AKRON, Ohio (PA) -- Ian Poulter is prepared to sacrifice his FedExCup campaign in order to make the European Ryder Cup team.
The Englishman gave himself a real chance of earning an automatic spot in Nick Faldo's team for the 37th Ryder Cup at Valhalla when he finished runner-up to Padraig Harrington at the British Open 10 days ago.
Poulter now lies seventh on the world points list, two places and just under 20 points off the final qualifying spot and $50,000 away from a berth via the European points list.
With big prize money on offer over the next weeks at both the WGC-Bridgestone Invitational and the PGA Championship at Oakland Hills, Poulter is hopeful he can complete the job early.
If he doesn't manage that, he claimed Wednesday he would be prepared to shift his schedule in a bid to make sure in the final three qualifying events back in Europe, rather than continue Stateside and contest the lucrative FedExCup playoff tournaments.
"I want to make the side, so if I have to I will certainly look at what needs to be done to try to make the side," Poulter said. "I'd like to stay in one place so I don't have to be channel hopping, which is not going to be the best for jet lag. "So if I can play well over the next two weeks then certainly I won't have to be flying back home and back for Ryder Cup," he explained. "I can stay on this side of the pond and feel fresh and do the right practice -- and be fresh to be as good as I possibly can for the Ryder Cup.
"But I guess at times you have to look at it and do what you need to do to make the side. But that's why these two weeks are very, very, very important, to play well and be in the side without having to go back home."
Poulter, an automatic team qualifier in 2004 for the Oakland Hills matches, said that after his second-place finish at Royal Birkdale he had done all the calculations to see what he needed from the remaining five qualifying events.
"I've looked at all the scenarios last week to see where it moved me. It put me in a great position. It moved me from fairly well down that list to right in contention," he said.

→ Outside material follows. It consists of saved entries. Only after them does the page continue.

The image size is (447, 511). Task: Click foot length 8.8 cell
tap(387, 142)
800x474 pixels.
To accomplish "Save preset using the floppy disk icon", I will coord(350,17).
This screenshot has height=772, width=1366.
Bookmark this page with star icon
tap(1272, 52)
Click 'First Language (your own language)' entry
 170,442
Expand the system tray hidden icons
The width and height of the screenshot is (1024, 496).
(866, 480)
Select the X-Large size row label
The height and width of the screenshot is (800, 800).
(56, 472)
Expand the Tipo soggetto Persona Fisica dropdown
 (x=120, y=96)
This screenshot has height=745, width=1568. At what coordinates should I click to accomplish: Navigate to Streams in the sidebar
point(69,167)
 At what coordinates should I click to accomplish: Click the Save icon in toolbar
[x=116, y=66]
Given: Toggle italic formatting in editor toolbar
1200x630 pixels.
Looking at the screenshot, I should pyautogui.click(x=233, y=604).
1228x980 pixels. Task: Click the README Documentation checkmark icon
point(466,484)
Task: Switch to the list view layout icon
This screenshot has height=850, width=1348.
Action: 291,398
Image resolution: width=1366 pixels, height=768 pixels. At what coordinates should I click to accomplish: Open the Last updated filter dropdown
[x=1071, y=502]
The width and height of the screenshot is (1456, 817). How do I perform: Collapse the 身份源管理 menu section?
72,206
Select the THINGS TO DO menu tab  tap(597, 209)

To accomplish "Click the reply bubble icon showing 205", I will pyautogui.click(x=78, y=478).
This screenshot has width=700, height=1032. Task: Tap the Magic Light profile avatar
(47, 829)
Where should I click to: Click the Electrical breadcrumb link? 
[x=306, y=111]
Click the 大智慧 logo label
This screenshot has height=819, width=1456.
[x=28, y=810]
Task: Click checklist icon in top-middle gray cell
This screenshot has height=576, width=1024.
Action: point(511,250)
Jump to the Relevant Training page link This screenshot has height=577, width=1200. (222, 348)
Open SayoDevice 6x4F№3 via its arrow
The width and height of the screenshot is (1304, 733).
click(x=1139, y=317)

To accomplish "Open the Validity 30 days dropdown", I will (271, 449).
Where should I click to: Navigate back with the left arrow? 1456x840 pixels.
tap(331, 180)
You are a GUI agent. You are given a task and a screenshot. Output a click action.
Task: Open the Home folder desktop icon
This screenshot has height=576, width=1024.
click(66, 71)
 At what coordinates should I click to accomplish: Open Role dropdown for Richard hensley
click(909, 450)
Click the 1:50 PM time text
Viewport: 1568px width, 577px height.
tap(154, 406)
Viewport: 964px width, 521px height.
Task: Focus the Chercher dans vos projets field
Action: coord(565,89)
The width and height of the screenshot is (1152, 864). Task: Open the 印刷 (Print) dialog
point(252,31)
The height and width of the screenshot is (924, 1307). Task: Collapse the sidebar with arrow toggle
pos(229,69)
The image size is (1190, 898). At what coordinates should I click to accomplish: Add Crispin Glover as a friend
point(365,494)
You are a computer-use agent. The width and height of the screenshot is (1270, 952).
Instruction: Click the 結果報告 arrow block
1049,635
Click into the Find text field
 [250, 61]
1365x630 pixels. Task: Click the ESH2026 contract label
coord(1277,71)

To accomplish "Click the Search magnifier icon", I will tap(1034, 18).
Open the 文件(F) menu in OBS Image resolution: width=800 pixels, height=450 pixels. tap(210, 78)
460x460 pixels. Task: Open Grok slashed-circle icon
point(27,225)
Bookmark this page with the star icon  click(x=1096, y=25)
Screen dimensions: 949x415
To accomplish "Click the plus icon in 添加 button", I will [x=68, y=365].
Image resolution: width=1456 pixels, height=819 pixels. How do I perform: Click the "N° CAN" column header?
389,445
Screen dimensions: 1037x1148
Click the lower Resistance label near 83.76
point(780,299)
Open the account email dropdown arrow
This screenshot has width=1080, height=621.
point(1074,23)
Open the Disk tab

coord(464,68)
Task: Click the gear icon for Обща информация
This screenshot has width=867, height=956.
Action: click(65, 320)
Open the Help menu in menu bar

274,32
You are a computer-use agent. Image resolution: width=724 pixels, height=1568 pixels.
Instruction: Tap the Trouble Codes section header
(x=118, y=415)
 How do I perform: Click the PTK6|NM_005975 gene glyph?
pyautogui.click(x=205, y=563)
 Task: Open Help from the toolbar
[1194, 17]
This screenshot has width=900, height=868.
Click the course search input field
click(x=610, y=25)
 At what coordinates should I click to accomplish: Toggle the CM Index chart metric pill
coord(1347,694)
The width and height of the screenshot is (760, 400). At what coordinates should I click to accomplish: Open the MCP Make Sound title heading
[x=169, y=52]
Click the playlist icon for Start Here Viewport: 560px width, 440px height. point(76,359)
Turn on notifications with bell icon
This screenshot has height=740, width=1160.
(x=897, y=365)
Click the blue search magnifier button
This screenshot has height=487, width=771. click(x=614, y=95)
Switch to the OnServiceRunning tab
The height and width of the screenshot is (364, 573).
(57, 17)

"I'm (just) out of the Order of Merit position. I've been into fifth place. I'm 20 world ranking points out of making the side automatically off of the world list. I know all the different permutations.
"Have I done enough to get a pick? That's not for me to say. All I know is that the next two weeks are really important to play good golf," he said. "These next two weeks mean not only do I earn points on our Order of Merit list, I also earn points on the world list, and that can help me on both sides.
"My schedule after the next two weeks will probably be the FedExCup, which obviously doesn't count on the European Tour Order of Merit list. So these next two weeks are very important to play good golf and move up both lists.
"And then I'm going to have to take a rain check after the PGA and see where we stand on both lists there to try to make the side."
With Sergio Garcia, Luke Donald and Paul Casey among the other high-profile Europeans also on the outside looking in, Poulter insisted he did not want to rely on one of the two captain's picks and therefore add pressure on Faldo.
"There's so many different permutations at the minute, obviously not just for me but for Nick, to see his players play well in the next few weeks," he said. "I've got five tournaments left to make a stand to try to make the side automatically, and that's what I want to do.
"I don't want to rely on a pick. I don't want to put any pressure on Nick. Nick is going to have enough pressure as it is without me telephoning in before a pick."